Versus your unmarked dirt track comparison, it is intuitively far easier to train a NN to drive in the centre of a nicely defined highway lane with good clear white lines and cats-eyes every 10 metres. But it's not obvious to me why you think it would be impossible to train a NN to recognise where the road edge begins and the grass verge starts. That seems a far easier thing to achieve than tarmacking and line-painting every obscure rural road in the world.
The bit I can see that is trickier, is for example the behaviour response when driving on a very narrow country road, when an oncoming agricultural vehicle cannot pass without you first reversing halfway off the road onto the grass bank. But as I said in my previous message, what percentage of journeys carry a greater than zero probability of this type of event?
IMHO, understanding the area
surrounding the road, and the implications of driving off the road, are absolutely critical to making a self-driving system. There's lots of places around here where if you go off the road, you're going off a cliff to your death. Human drivers drive much more cautiously in such places, and AI drivers need to as well. The system needs to be able to calculate a "
maximum width which will safely bear a vehicle" at the edge of the road, the penalties for being wrong, and adjust driving accordingly. The weighting factor for how bad the shoulder is should be multiplied by how bad the road and weather conditions are (aka, how likely you are to unintentionally go into the shoulder to begin with). The car should also be able to assess a
negative-width shoulder - e.g. where obstruction or undercutting of the road surface has extended into the road itself.
On bad roads / bad weather around here where there's unsafe shoulders, it's standard for drivers to drive down the middle of the road (even where there's lines), unless there's oncoming traffic approaching.
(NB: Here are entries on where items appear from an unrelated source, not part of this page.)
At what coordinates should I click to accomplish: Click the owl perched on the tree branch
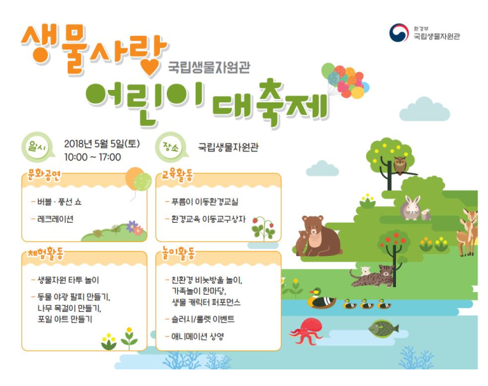coord(399,165)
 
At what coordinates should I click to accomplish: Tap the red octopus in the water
coord(306,331)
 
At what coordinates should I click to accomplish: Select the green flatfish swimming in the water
coord(383,329)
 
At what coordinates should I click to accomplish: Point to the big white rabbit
coord(410,208)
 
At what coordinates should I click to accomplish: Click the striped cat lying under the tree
coord(372,275)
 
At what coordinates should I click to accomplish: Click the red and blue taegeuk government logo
coord(399,33)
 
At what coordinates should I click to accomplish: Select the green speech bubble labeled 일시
coord(37,147)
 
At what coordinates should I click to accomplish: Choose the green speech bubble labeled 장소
coord(171,147)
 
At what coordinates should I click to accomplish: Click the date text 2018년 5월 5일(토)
coord(102,144)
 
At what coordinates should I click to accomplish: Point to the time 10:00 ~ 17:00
coord(93,157)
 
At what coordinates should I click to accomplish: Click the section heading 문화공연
coord(44,176)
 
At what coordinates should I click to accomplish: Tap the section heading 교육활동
coord(177,176)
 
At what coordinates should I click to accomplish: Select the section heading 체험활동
coord(46,253)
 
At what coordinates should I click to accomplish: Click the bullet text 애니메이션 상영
coord(197,336)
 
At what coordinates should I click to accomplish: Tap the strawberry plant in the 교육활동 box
coord(264,228)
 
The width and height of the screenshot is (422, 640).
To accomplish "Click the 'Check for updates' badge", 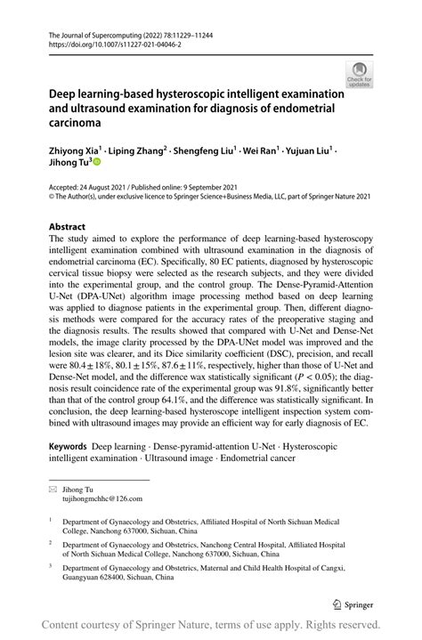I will point(359,74).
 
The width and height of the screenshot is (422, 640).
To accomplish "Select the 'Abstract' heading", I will point(69,227).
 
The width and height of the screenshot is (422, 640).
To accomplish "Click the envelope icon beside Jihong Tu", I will point(53,490).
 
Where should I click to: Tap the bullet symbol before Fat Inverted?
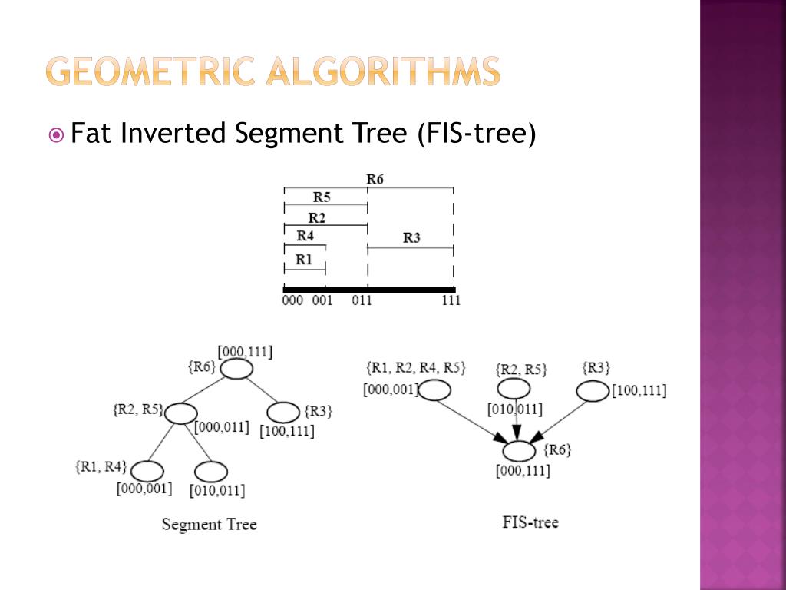click(56, 135)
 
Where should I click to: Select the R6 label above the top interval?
click(375, 179)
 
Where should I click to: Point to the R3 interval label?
click(411, 237)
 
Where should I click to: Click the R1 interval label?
click(304, 259)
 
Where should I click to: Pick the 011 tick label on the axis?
click(362, 300)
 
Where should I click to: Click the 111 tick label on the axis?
click(451, 300)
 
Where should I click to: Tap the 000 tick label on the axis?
click(292, 300)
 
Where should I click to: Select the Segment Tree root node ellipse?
click(236, 370)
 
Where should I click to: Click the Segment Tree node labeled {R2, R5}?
click(181, 413)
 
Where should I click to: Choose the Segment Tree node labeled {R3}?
click(283, 413)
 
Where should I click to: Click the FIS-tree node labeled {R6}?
click(520, 452)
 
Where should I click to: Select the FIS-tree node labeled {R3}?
click(592, 391)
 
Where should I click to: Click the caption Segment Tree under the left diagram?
click(209, 525)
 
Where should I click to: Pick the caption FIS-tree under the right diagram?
click(530, 522)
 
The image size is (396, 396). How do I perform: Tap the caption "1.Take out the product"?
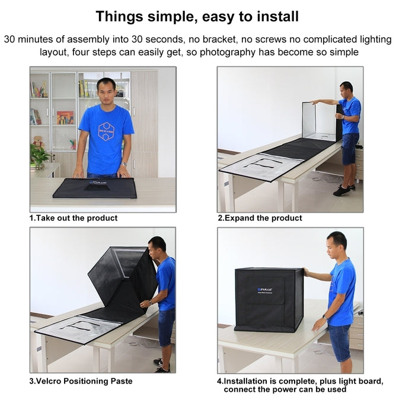tap(74, 218)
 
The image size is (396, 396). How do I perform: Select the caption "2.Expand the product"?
tap(260, 218)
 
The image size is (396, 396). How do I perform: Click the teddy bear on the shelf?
tap(38, 142)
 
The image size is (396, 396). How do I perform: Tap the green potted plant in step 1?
tap(39, 157)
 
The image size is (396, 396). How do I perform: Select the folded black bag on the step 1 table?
tap(95, 188)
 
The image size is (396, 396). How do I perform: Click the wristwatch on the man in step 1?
tap(124, 164)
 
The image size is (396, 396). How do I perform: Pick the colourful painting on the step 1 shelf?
tap(65, 117)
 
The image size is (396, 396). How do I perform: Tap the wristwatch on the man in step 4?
tap(325, 317)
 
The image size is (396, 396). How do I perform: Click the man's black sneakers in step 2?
tap(342, 190)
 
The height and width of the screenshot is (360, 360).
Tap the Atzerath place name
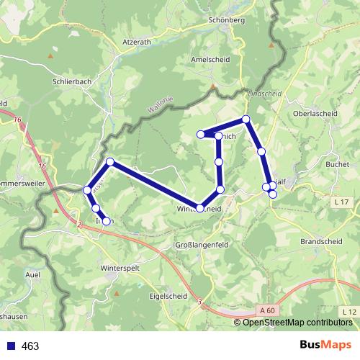click(x=137, y=42)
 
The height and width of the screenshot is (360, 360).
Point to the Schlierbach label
click(x=72, y=82)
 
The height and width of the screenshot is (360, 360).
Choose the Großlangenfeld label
click(x=202, y=246)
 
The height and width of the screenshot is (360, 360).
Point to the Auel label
click(x=32, y=275)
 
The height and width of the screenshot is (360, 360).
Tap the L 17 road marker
click(x=341, y=203)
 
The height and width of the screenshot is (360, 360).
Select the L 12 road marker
click(x=349, y=311)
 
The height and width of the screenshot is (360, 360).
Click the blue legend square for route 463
click(x=11, y=346)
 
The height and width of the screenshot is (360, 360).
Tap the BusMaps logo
click(x=325, y=346)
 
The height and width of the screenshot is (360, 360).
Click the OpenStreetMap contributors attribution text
click(x=293, y=322)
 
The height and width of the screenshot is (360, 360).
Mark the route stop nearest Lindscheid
click(x=246, y=119)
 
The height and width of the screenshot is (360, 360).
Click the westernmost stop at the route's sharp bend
click(x=87, y=189)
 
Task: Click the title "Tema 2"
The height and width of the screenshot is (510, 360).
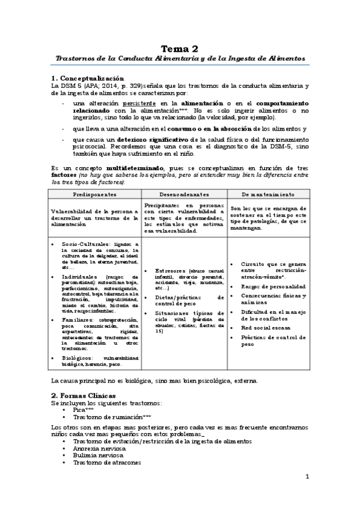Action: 180,48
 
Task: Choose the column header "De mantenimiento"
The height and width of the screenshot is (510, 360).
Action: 267,194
AP needs to learn to do this too.
The day I see, on the AP display, road shoulders accurately modeled, colour-coded by danger, and collision hazards on them (rocks, trees, human structures, etc) flagged by severity, and the current road's driving conditions accurately flagged, is the day that I'll think, "
Driverless self-driving is probably ready."
Thankfully, I imagine that Tesla
does care about this and is working on this, if only for wanting to have the ability to pull a car off the road if there's an emergency (or at present, if the driver is unresponsive). Shoulder assessment needs to be applied more broadly than that, but it'd be a critical first step.